On Trump’s social network, Truth Social, he posted a disgusting AI-generated video showing what would be “Trump’s Gaza,” luxurious with golden statues, and images of Trump, Musk, and Netanyahu “showing off” on the Gaza beaches, with swimsuits, semi-nude women, and showers of money. Macklemore, on the same day, posted a reel in response on his Instagram, replacing the AI-generated background music glorifying “Trump Gaza” with his new single, “Fucked Up”, with the caption, “I think this song fits better.”
In the official music video for the new single, produced by Palestinian artist Omar Alali, images of protests are juxtaposed: those of the extreme right-wing reactionaries and the massive wave of Palestinian families crossing northern Gaza to return to their lands, even amidst the rubble. The chorus repeats: “They got us fucked up, they got us fucked up/ And Elon, we know exactly what that was,” referencing Musk’s blatant Nazi salute at Trump’s presidential inauguration.
Showing a certain anti-imperialist consciousness, Macklemore does not limit himself to denouncing the genocide. The song starts with a deep critique of the climate crisis and capitalist exploitation that forced inmates in Los Angeles to work for $10.24 a day fighting the fires that ravaged entire neighborhoods in LA.
“The world’s on fire, we don’t own the water, y’all
Inmates hired for a couple dollars, y’all
New era ushered, but white supremacy is still in charge
Talkin’ colonizing Gaza from the White House lawn
But the people mobbin’, and we ain’t backin’ off”
Progressing to more strategic conclusions, Macklemore denounces the deep connection between the precarization of working-class life and the financing of Israel as an outpost of imperialism in the Middle East:
“Why the fuck you think you can’t afford the rent in your building?
And you can’t afford groceries? In debt, in your feelings
And you know how the West thinks: It’s all about the West banks
Call a ceasefire, then start annexing the West Bank
How you think Israel gets money for the best tanks?
And Netanyahu loves Trump, he’s like: Yup, thanks!
That’s your money, and yes, it’s all connected”
The song closes with a direct call to mobilization, a call to fight against wars and genocide, against deportations, and to fight the reactionary policies of the far-right:
“The next four years, it’s time to ride
Fuck ICE, free Congo, Sudan, and Palestine
If you still haven’t said shit about the genocide
Know your grandkids one day are gonna ask you: Why?”

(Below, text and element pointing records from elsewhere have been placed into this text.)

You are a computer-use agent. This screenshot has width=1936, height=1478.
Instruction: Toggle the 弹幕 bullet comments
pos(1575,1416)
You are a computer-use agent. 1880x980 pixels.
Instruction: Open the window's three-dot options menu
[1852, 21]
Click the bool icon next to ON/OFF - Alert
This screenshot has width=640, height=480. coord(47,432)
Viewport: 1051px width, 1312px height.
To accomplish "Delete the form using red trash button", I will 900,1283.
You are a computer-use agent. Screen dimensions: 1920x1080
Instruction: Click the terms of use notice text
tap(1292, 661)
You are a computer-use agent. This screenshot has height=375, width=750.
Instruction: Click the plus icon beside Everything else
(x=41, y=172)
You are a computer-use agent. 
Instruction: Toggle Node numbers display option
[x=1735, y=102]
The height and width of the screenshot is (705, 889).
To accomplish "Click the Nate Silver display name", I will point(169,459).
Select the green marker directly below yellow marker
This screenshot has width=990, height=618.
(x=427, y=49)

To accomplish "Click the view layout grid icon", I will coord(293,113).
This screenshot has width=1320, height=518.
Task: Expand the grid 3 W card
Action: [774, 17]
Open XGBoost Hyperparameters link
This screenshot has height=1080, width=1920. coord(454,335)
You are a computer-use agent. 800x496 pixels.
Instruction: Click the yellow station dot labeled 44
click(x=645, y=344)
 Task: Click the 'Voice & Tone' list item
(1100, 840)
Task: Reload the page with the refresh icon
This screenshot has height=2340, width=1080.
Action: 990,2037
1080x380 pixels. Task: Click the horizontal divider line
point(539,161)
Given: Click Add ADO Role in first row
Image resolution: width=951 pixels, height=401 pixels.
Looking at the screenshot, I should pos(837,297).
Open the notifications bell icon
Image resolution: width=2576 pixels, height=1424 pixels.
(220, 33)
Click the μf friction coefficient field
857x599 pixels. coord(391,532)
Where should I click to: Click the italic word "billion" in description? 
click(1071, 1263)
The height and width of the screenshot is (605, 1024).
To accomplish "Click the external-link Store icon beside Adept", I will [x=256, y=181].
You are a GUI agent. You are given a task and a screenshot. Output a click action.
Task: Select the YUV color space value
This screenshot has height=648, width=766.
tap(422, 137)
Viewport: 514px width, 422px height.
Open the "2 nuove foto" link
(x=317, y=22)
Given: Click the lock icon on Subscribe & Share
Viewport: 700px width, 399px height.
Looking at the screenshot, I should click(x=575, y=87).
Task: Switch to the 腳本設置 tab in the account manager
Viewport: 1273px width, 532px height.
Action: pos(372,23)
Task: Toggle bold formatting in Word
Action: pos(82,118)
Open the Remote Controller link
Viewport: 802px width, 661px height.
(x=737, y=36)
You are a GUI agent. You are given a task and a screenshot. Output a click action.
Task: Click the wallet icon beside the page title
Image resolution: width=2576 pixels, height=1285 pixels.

As an expression of the anti-imperialist subjectivity that developed in the vanguard of youth and resonates among artists worldwide, Macklemore has managed to make his artistic production and career into anti-imperialist “combat-art.” Despite setbacks, Maclemore has put his art in service of denouncing the imperialism of the U.S. bipartisan system (exposing both Republicans and Democrats as Zionist to the core), in defense of a free Palestine. As the reactionary agenda provoked by Trump has opened a new wave of repression against students in the U.S. for defending Palestine and accelerated threats of deportations, we must continue echoing the cry in solidarity with the Palestinian people and immigrants inside and outside the U.S. Immediate freedom for Mahmoud Khalil! No punishment for those who stand against genocide and imperialism! For a free, secular, working-class, and socialist Palestine from the river to the sea! Down with Trump and down with Zionist colonialism!